Iran-based marketplace giant Divar says it has cut listing tariffs for selected ads by 10-28% under its dynamic pricing model, aiming to increase transaction success rates for users.

The ad registration fee for “ultra-luxury cars” in the autos vertical has been reduced by 10%, while tariffs for ten key job titles — previously in higher-priced categories — have been reduced by between 16% and 28%, according to the company’s news release.

The move follows tariff reductions in 47 product subcategories last year and is part of its ongoing strategy to improve engagement between advertisers and viewers, Divar said. It added that dynamic pricing adjusts fees proportionally to product type, value and supply-demand conditions, improving the likelihood of successful transactions and creating a better search experience for users.

“Its purpose is to better align fees with listing value”

Dynamic pricing now applies across all categories, with autos under the model for years and recruitment ads added earlier this year, Salar Seyedi, head of pricing at Divar, told the AIM Group.

“Dynamic pricing wasn’t introduced to boost revenue, but its purpose is to better align fees with listing value and improve marketplace outcomes,” he said.

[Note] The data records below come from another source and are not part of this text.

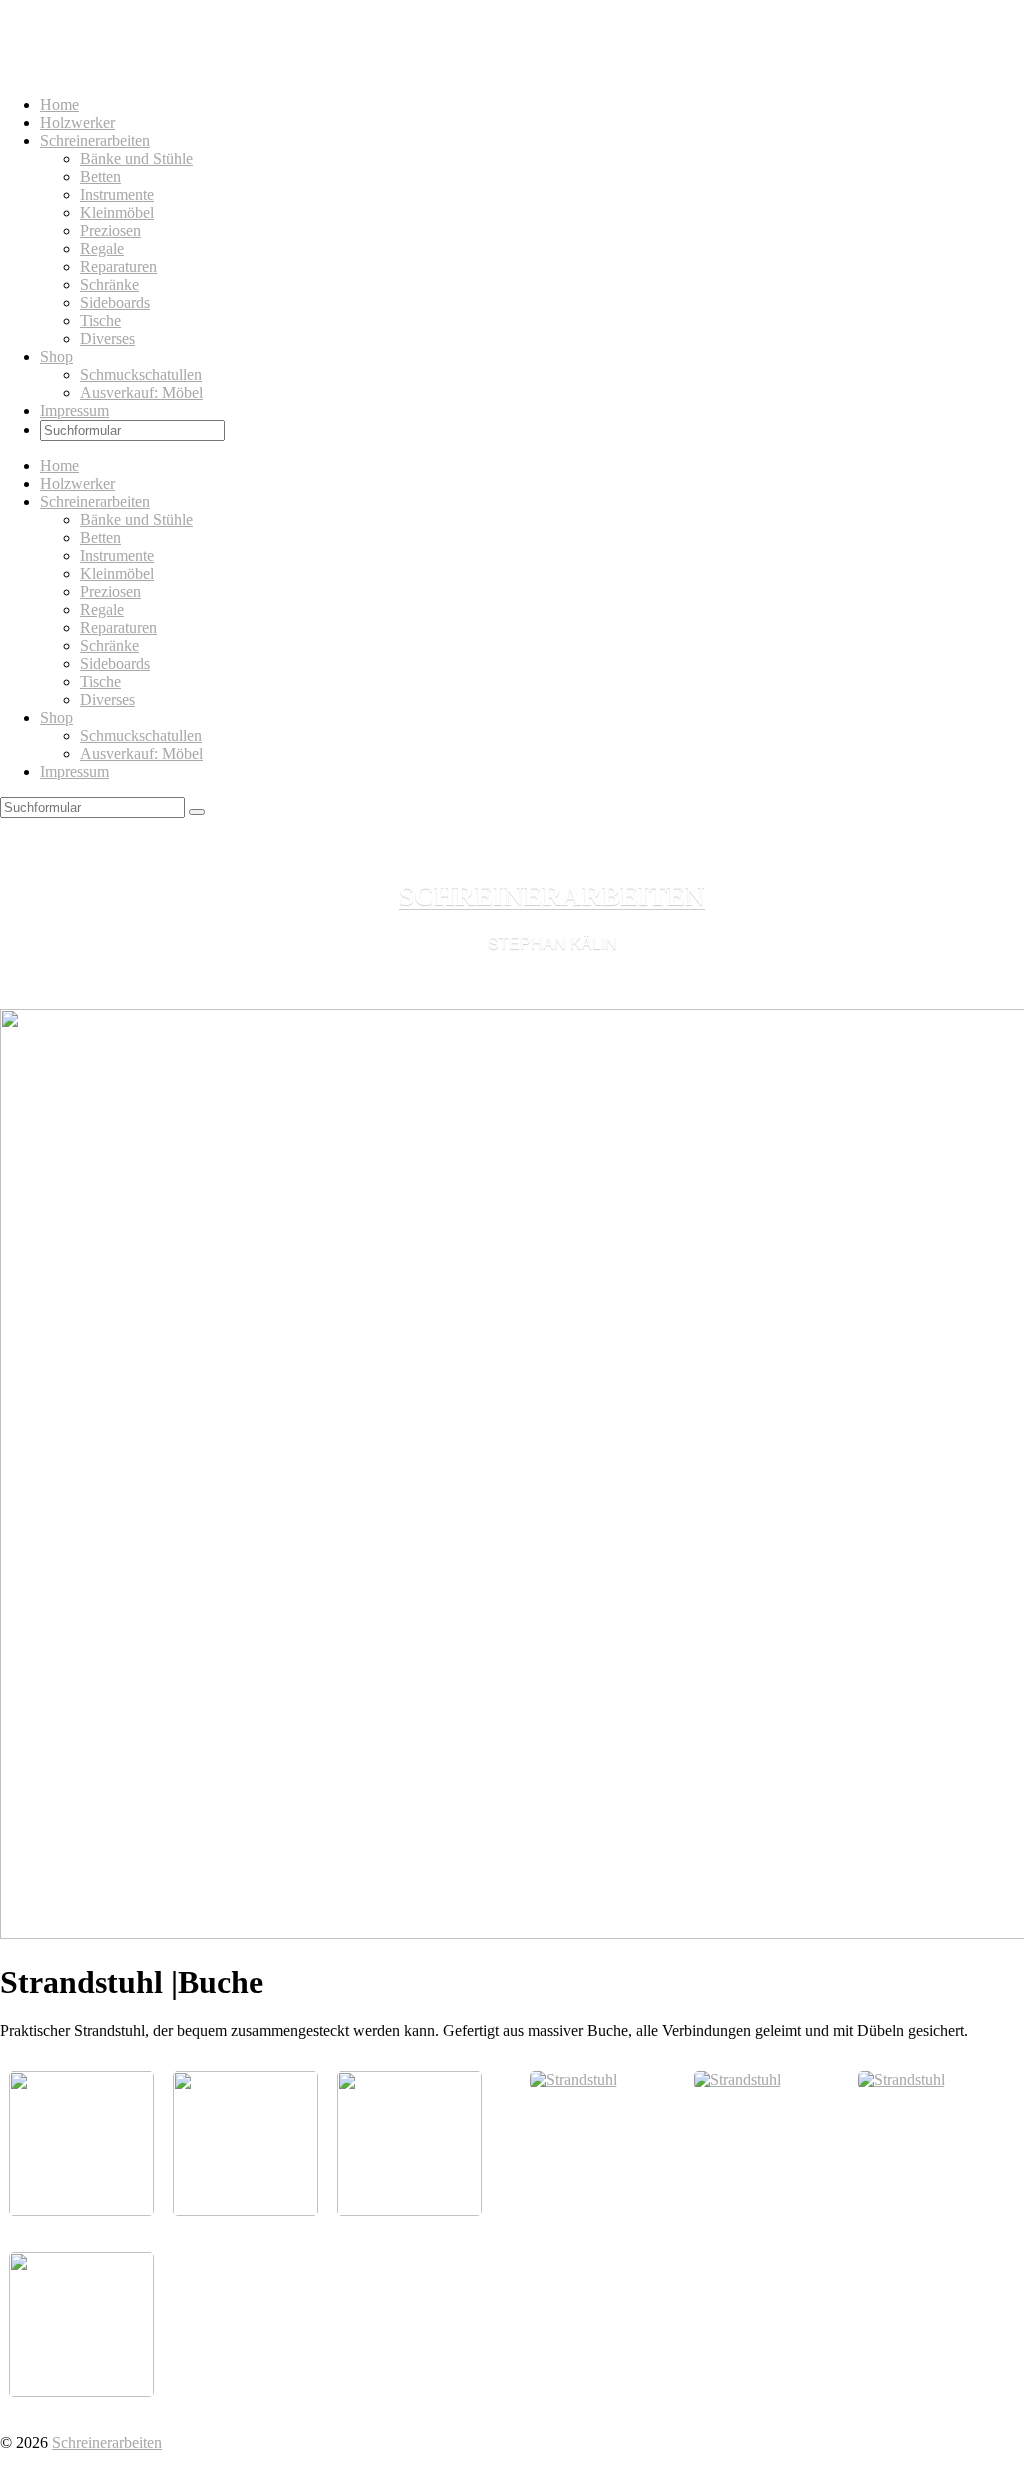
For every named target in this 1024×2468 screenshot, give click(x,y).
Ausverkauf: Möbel (141, 392)
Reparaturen (118, 266)
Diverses (107, 338)
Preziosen (110, 230)
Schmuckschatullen (141, 374)
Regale (102, 248)
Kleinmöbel (117, 212)
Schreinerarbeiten (95, 140)
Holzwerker (77, 122)
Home (59, 104)
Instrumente (117, 194)
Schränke (109, 284)
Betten (100, 176)
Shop (56, 356)
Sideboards (115, 302)
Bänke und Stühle (136, 158)
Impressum (74, 410)
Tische (100, 320)
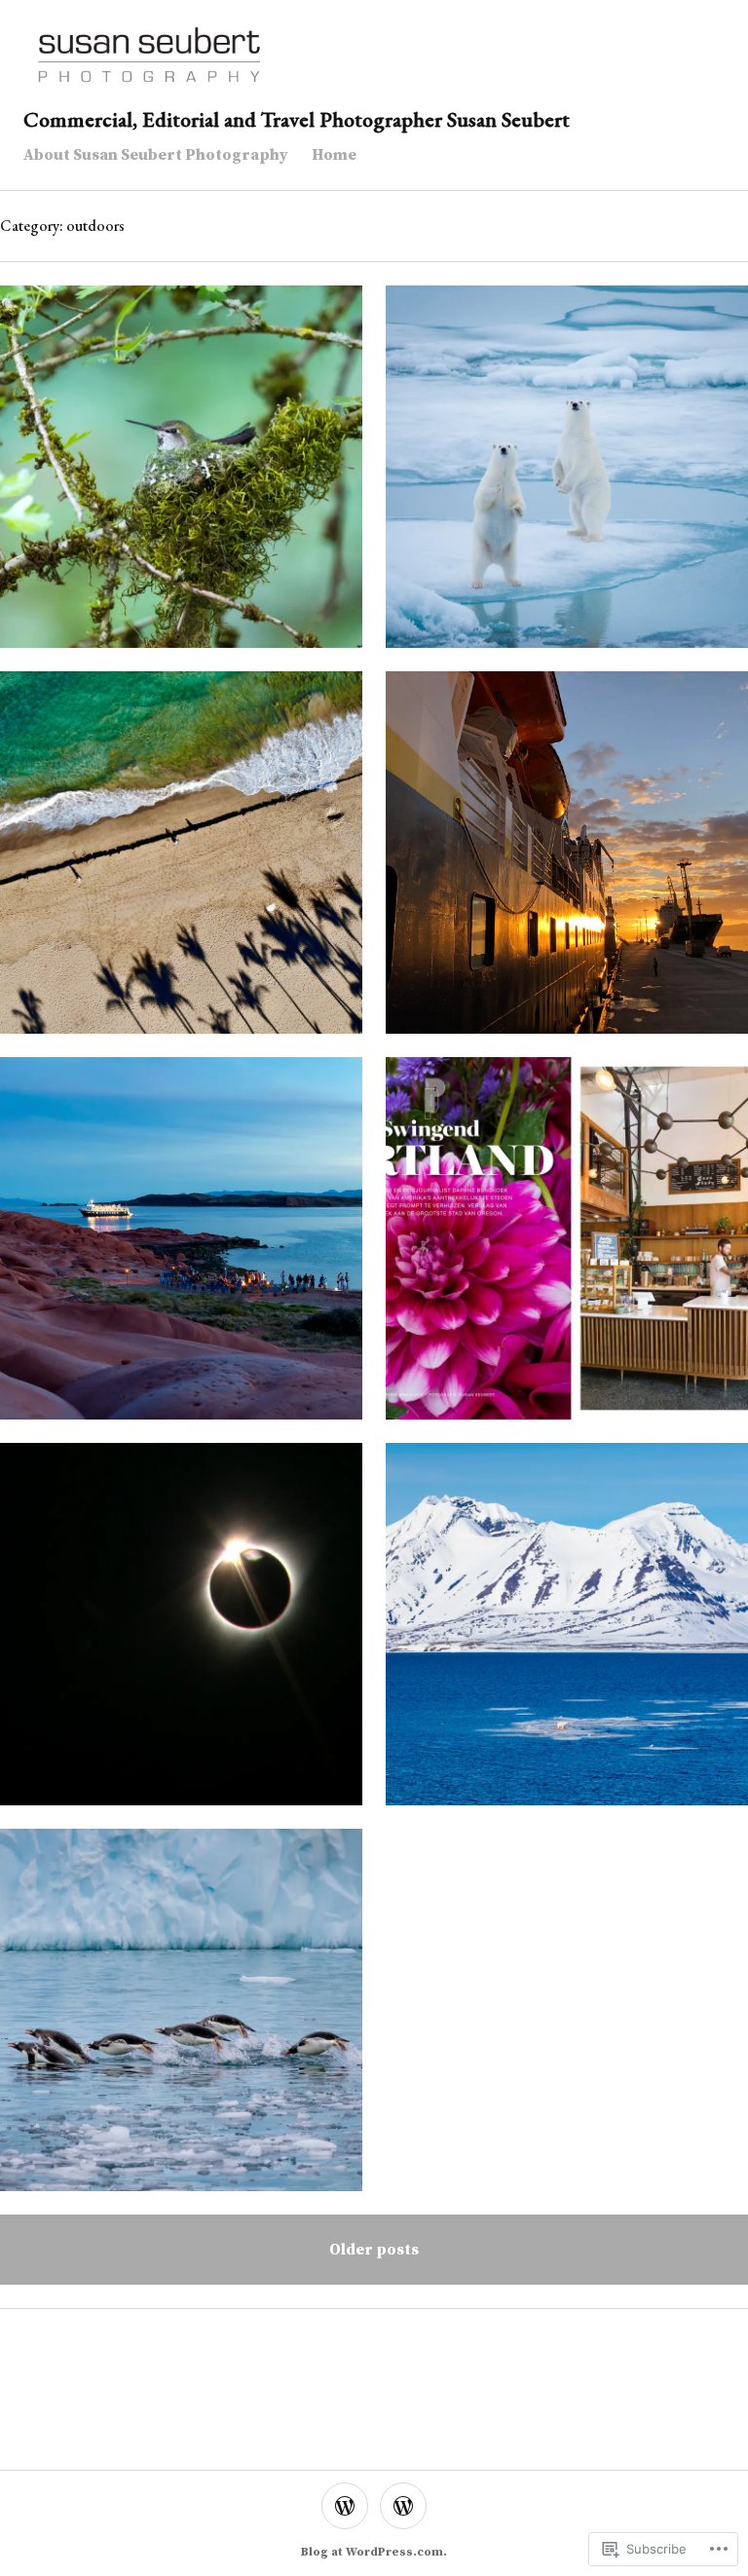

“In the jobs category, our conservative expectation is a 4-5% uplift in published listings attributable to dynamic pricing. For other categories, the mechanism has been in place longer, so we don’t have a clean non-dynamic baseline for comparison.”

Divar.ir is Iran’s largest marketplace horizontal, with more than 46 million registered unique phone numbers. The company is owned by Hezardastan Group, which earlier this year sold its app store Café Bazaar to advertising agency Tapsell to concentrate on Divar.

In a survey conducted last year, secondhand clothing emerged as the most popular category on Divar, followed by mobile phones, furniture and accessories like bags and shoes.